How innovative data engineering delivers great customer experiences
by Jay Malin, AGENT511 Managing Director
A recent Gartner Note, “How to Build a Data Engineering Practice That Delivers Greater Consumer Experiences,” highlighted the multidisciplinary role of data management within an organization. The article avoided over-emphasizing one technology over another but was clear to define the benefits of doing so.
Benefits include faster delivery time for products and services, leveraging third-party data into solutions, and easier fulfillment of regulatory requirements, non-exclusively. These benefits resonate best with AGENT511’s public sector clients, and therefore it is imperative that our platform provides real-time access to data and analytics to fulfill the mission. In the case of public safety, it may be to deliver the most accurate response as soon as possible. Our utility clients seek to maximize customer engagement and loyalty while alleviating the time to respond to calls.
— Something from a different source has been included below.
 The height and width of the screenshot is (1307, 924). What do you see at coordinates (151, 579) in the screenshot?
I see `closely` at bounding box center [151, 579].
Part of building this practice is to acquire this competency by hiring team members with relevant experiences and training the team in these new methodologies. Recognizing this, our team of data engineers have grown as has the use of new cloud tools with superior data handling techniques.
This allows us to now collect and sort extremely large volumes of data and in real-time sort, share, and display this data. Partitioned databases, replicated warehouses, data marts, pipelines and BI tools are now replaced by a single high-availability cloud platform that delivers all of this computationally intensive functionality with limited latency.
– Configurable graphical analytics such as energy comparisons may be generated for a single customer and shared via text message.
– Incoming calls may be correlated to other data such as nearby incidents, environmental conditions such as traffic and power outages, to route emergency calls to relevant personnel.
– Customers impacted by severe weather may be sent personal notifications based upon regional preferences and data trends.
Data applications may now leverage data across the entire organization to display trends and expose opportunities for improvement. A correlation between field crew experience and regions may be a leading indicator for service restoration times. Abandoned calls may be more likely from specific mobile carriers and geographic areas.
We’re continuing to explore and invest in data engineering so our clients may reap the benefits of tighter and more meaningful engagement through data applications and analytics.